Nach fast 10 Jahren Stillstand Endlich: Stadt München lässt Wohnungen an der Marsstraße bauen

Nichts los an der Marsstraße 76 - das soll sich ändern. Foto: fm

Nach fast zehn Jahren Stillstand will die Stadt München an der Marsstraße endlich bauen. Vorgesehen sind auch geförderte Wohnungen. Schon 2020 könnten die Bagger ausrücken.

München - An der Marsstraße 76 gammelt mittlerweile seit 2010 ein städtisches Grundstück unbebaut vor sich hin.

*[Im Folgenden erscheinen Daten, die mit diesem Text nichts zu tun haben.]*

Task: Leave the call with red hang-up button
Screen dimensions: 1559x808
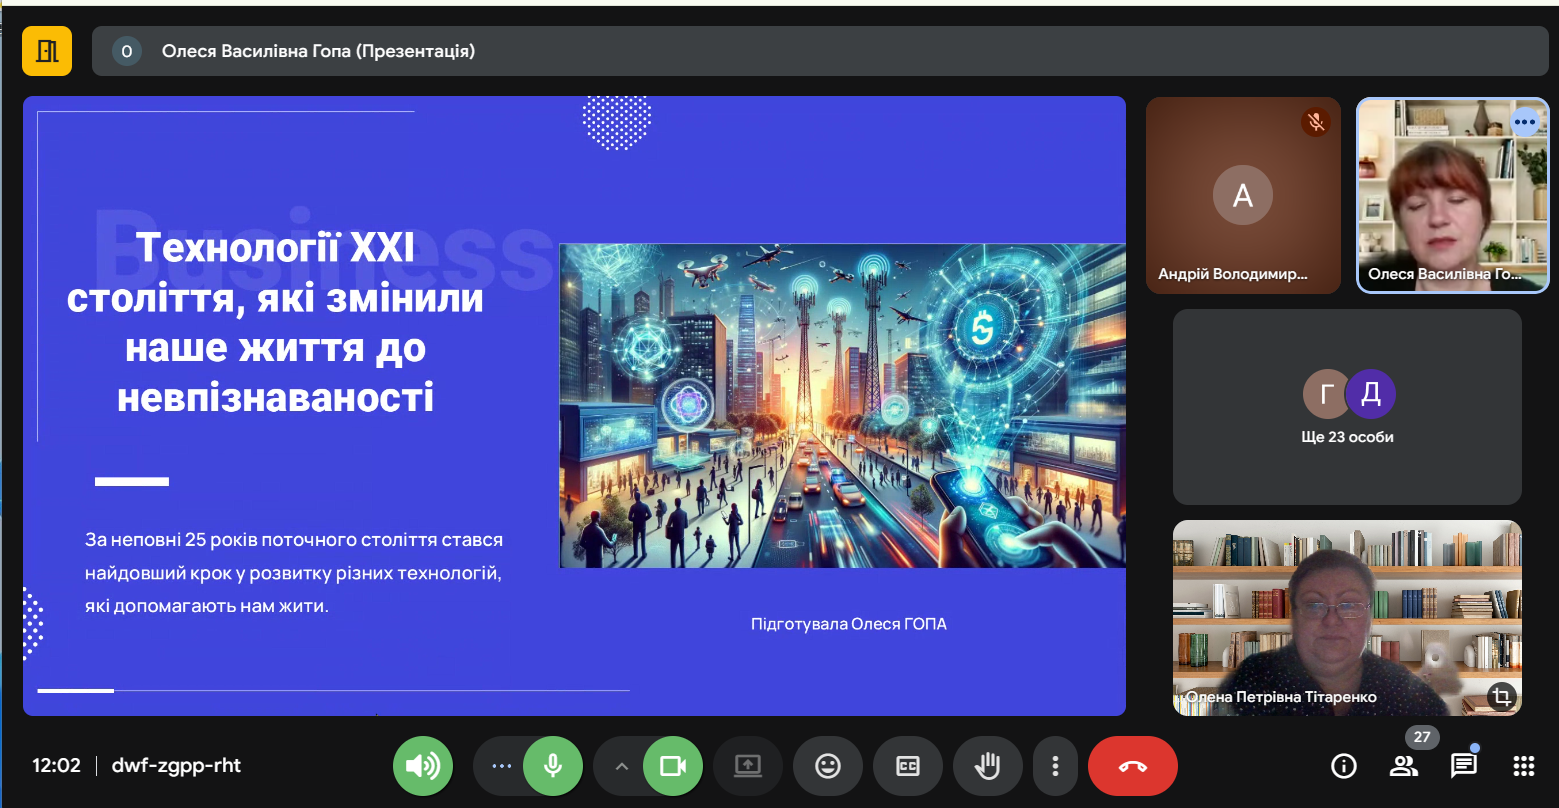Action: pos(1132,766)
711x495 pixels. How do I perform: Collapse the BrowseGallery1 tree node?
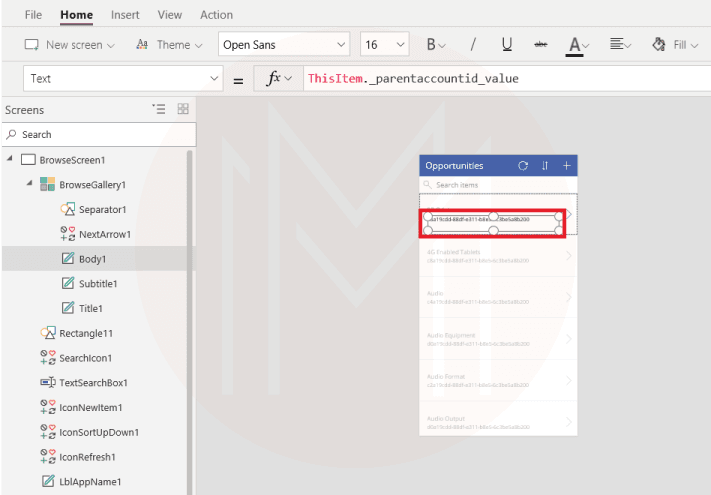pyautogui.click(x=29, y=185)
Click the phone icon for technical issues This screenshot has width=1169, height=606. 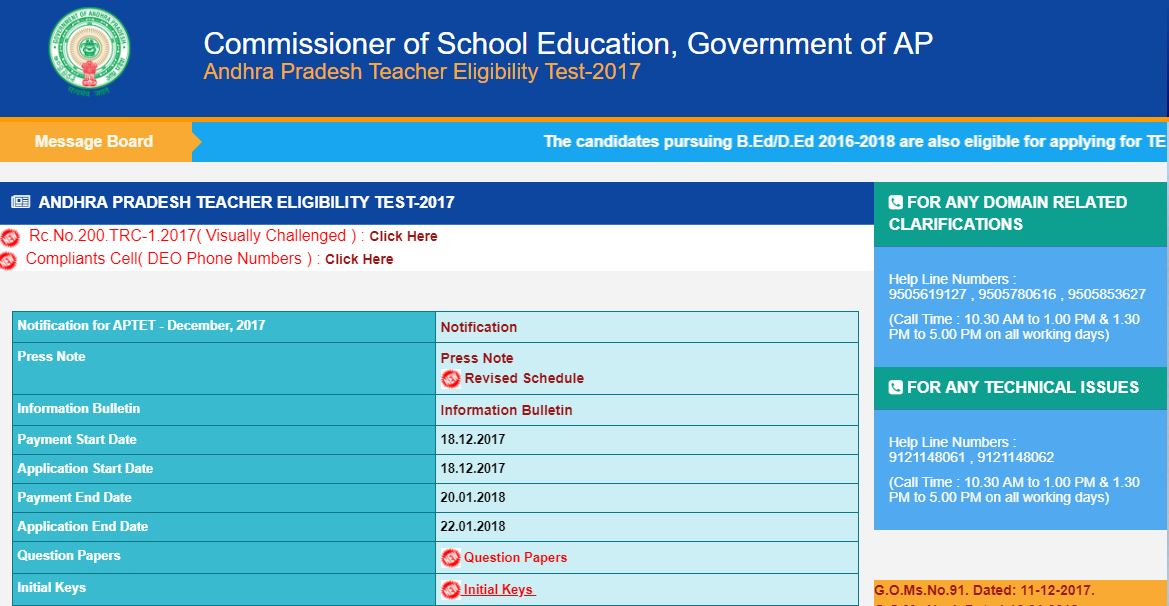(895, 388)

Und das, obwohl München doch so überaus dringend bezahlbare Wohnungen bräuchte.

An diesem Mittwoch nun gab's grünes Licht für das entsprechende Vorhaben: Im Planungsausschuss haben die Stadträte die Vergabe des direkt angrenzenden städtischen Grundstücks (Klarastraße 11) an die GWG beschlossen - zur Umsetzung eines Bauvorhabens mit zirka 23 Wohneinheiten im "München Modell-Miete".

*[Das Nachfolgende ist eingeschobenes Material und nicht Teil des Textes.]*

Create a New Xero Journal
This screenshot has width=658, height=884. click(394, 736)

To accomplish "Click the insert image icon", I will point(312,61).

Insgesamt sollen damit nun sogar insgesamt 44 Wohneinheiten auf der Gesamtfläche Marsstraße 76/Klarastraße 11 realisiert werden, wie die Stadt am Mittwoch weiter mitteilte. 

Stillstand an der Marsstraße seit 2010

Derzeit befindet sich auf dem Grundstück an der Klarastraße 11 noch ein Betriebshof der städtischen Straßenreinigung. "Dieser Betriebshof bleibt mittelfristig bis zu seinem Abzug in das Kreativquartier an der Dachauer Straße auf einer Restfläche des Grundstücks erhalten", heißt es bei der Stadt.

Baubeginn für 2020 vorgesehen

"Damit jedoch das Gesamtvorhaben zügig umgesetzt werden kann, erfolgt eine abschnittsweise Bebauung des Areals."

Beide Nutzungen könnten auf dem Grundstück untergebracht werden und seien "miteinander verträglich".

"Nach der Absiedlung des Betriebshofes wird auch die letzte verbleibende Teilfläche bebaut", so der Plan. "Im nächsten Schritt führt die GWG München das weitere Planungsverfahren zügig durch."

Der Baubeginn sei für Mai 2020 vorgesehen.